╭──

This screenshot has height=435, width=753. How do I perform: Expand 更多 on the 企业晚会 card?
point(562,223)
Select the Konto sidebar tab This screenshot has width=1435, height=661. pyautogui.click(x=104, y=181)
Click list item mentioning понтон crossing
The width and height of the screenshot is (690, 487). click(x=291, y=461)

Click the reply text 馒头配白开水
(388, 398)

╰──
╭──

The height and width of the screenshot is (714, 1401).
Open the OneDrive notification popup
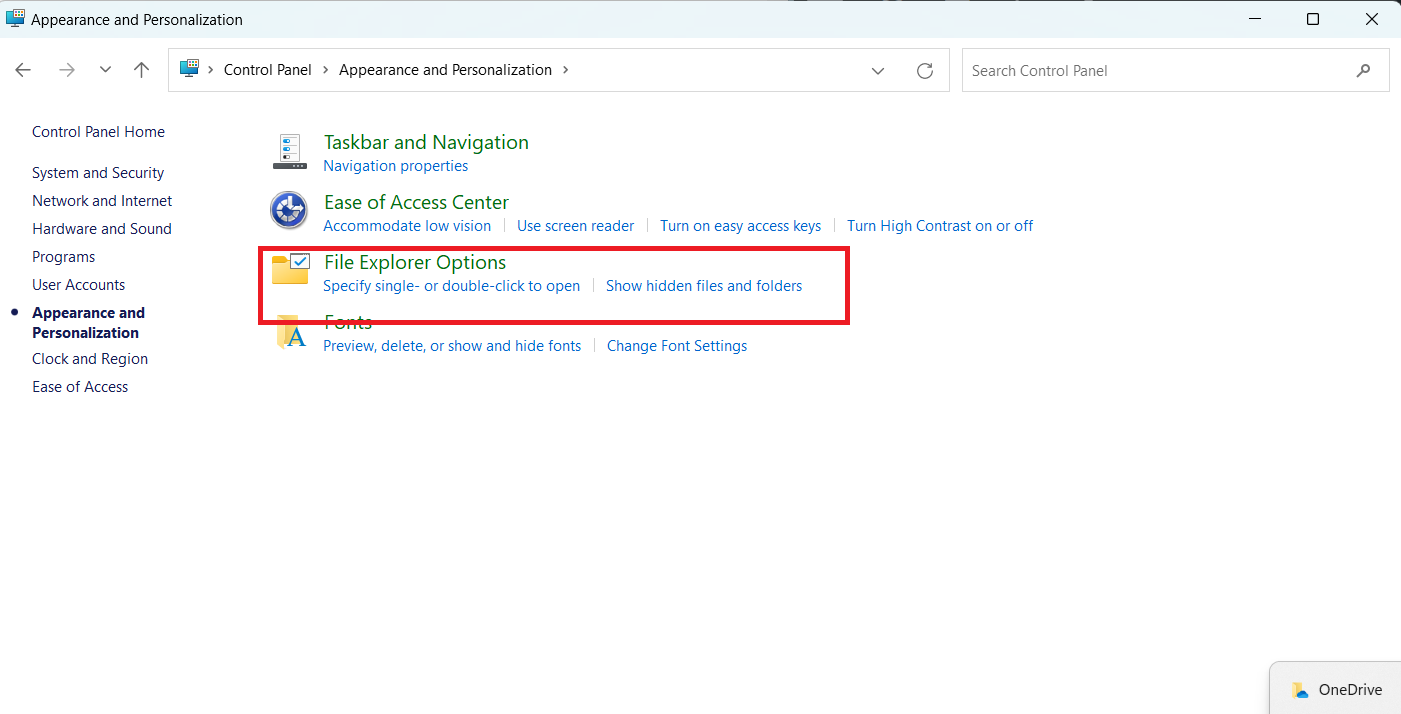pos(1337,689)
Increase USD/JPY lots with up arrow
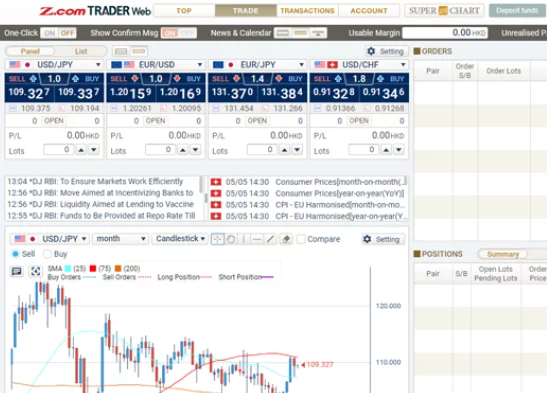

╰──

What is needed: Within the listing above, the lines from the one with "The height and" through the one with "Increase USD/JPY lots with up arrow" are to be given again word for word. Do not include pictures.

Your solution:
The height and width of the screenshot is (714, 1401).
Open the OneDrive notification popup
pos(1337,689)
Increase USD/JPY lots with up arrow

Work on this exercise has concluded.